William Crawshay II was appointed by his father William Crawshay to manage the works after Richard's death in 1810. By 1819, the ironworks had grown to six blast furnaces, producing 23,000 tons of iron. The works continued to play an enormous role in providing high-quality iron to fuel the voracious appetite of the Industrial Revolution, with the Tsar of Russia sending a representative to view the production of iron rail. During this time, the Cyfarthfa works lost its position as the leading ironworks in Merthyr Tydfil to its longtime rival, the Dowlais Ironworks.
It was also during this period that Crawshay had built a home, which became known as Cyfarthfa Castle. The buildings were erected in 1824, at a cost of £30,000 (equivalent to £2,104,964.72 in 2007). They were solidly and massively built of local stone, and designed by Robert Lugar, the same engineer who had built many bridges and viaducts for the local railways. It was designed in the form of a "sham" or mock castle, complete with crenellated battlements, towers and turrets, in Norman and Gothic styles, and occupied by William Crawshay II and his family. It stood, and still does, amid 158 acres (0.64 km2) of landscaped parkland, and overlooked the family-owned ironworks just across the river. The Cyfarthfa Canal ceased operation in the late 1830s during William Crawshay II's time as manager.
Robert Thompson Crawshay was the last of the great Crawshay ironmasters, as foreign competition and the rising cost of iron ore (much of which had to be imported as local supplies were exhausted) exacted a heavy toll on the Cyfarthfa works. Robert was reluctant to switch to the production of steel, but in 1875 the works was forced to close.
After R.T. Crawshay's death, his sons reopened the works, but soon closed again for a long and costly rebuild that was not complete until 1884, while a steel works was constructed. Crawshay Brothers, Cyfarthfa, Limited continued the business until 1902, when the works were sold to Guest Keen and Nettlefolds Limited, the proprietors of the Dowlais Ironworks.
By 1910, the steelworks had been forced to close again, and while it was briefly reopened in 1915 to aid in the production of materials for World War I, the works closed for the last time in 1919. It fell into disrepair until it was dismantled in 1928. The failure of the works was a devastating blow to the local community, as it had depended heavily on the works for its economic livelihood.

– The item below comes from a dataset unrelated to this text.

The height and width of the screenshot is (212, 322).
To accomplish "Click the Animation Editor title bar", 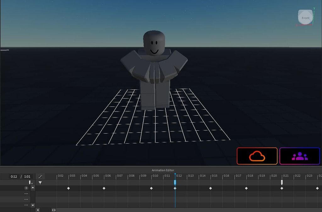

Portions of the enormous complex that formed the Cyfarthfa works remain intact today, including six of the original blast furnaces. The furnaces at Cyfarthfa are the largest and most complete surviving specimens of their type anywhere. In 2013, workers building a do-it-yourself store near the site of the old ironworks unearthed a significant portion of the old factory. Found during the excavation were a canal, tram lines and the plant's coking ovens; until the discovery, little was known about how the ironworks prepared its fuel. The structures were razed shortly after the end of World War I. Archaeologists were given an opportunity to study the artifacts before they were reburied. The site is now part of the Cyfarthfa Heritage Area and is administered by Merthyr Tydfil County Borough Council. The council has plans for restoration of the ironworks site.